The disaster is so much worse than I thought on May 14 and the odds that it will run for another two or three months so much greater that I’d revise my calculation of the odds against a national energy bill. I still wouldn’t call its chances good but I now think there is a chance. The rising tide of public anger seems to have convinced the Democratic leadership in Congress that bringing a bill to the floor for a vote is a politically viable idea since it would force Republicans either to vote for the legislation or cast a vote that Democrats will rush to portray as for big oil.

Senate majority leader Harry Reid (D-NV) held a special meeting of the Democratic caucus to plan strategy right after the Memorial Day recess.

So if I’ve changed my thinking on the chances for a bill, have I also changed my thoughts on the winners and losers in the energy sector?

I think it’s way too early to go out on a limb on any stock in the sector. The odds are still unfavorable on a bill and the shape of any legislation is anyone’s guess. Add in the current downward bias in the stock market and I’d certainly wait rather than buy.

But while I’m waiting, I’d put some time into researching stocks in the solar sector. They’ve been heavily beaten up by the euro debt crisis and delays in any big expansion of solar credits in the United States. Debt strapped European governments—and here Spain is the key—look like they will cut their budgets for supporting the purchase of solar panels and the production of electricity from solar installations. The industry had been hoping that expanded U.S. support would pick up the slack, but so far that support has been less than hoped.

Which makes solar a sector where a relatively small change in U.S. policy could make a huge difference to individual stocks.
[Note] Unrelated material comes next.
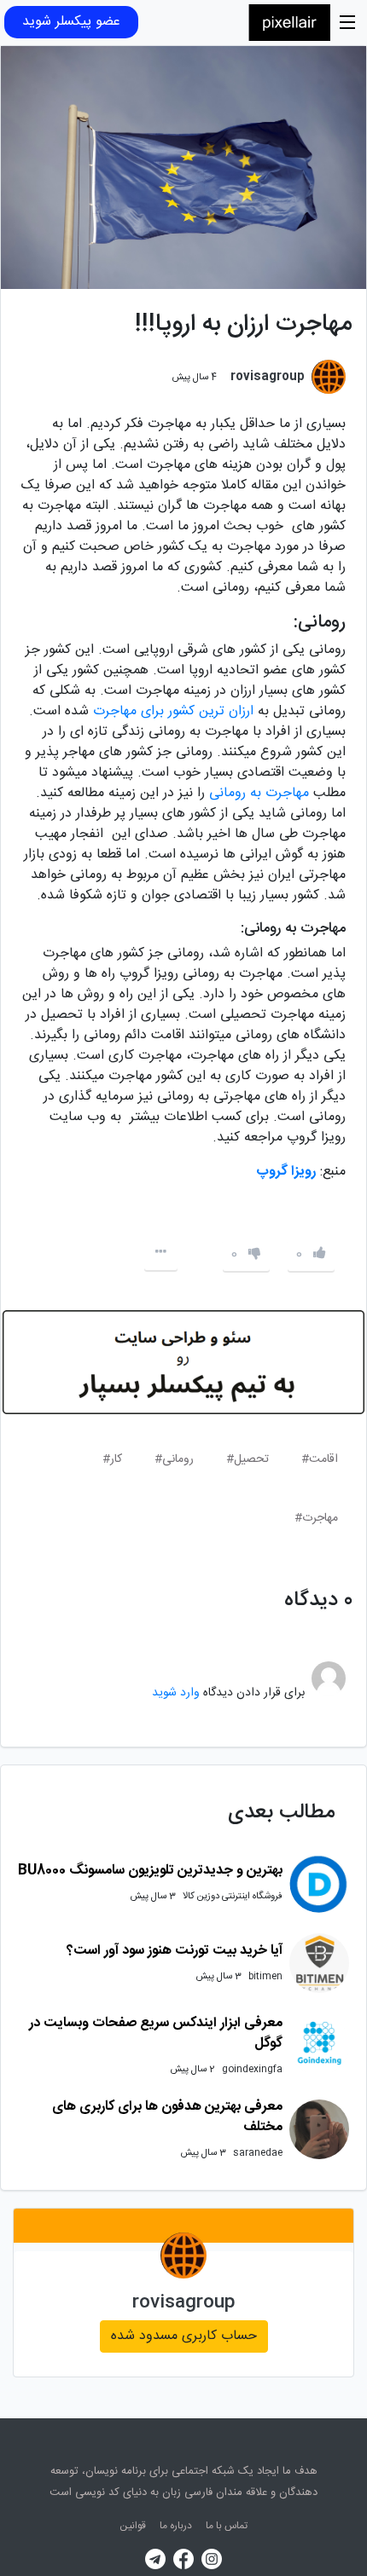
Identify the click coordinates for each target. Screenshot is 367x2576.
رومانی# (174, 1459)
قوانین (132, 2525)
I’d focus my research on these three solar companies: First Solar (FSLR), a leading maker of thin film solar panels, SunPower (SPWRA), a U.S. solar cell maker with its roots in Silicon Valley’s chip industry, and Suntech Power Holdings (STP), a Chinese solar producer that’s moving strongly into manufacturing and selling in the United States.

I’m going to add all three of these stocks to my watch list with this post.

Full disclosure: I own shares of Suntech Power Holdings in my personal account.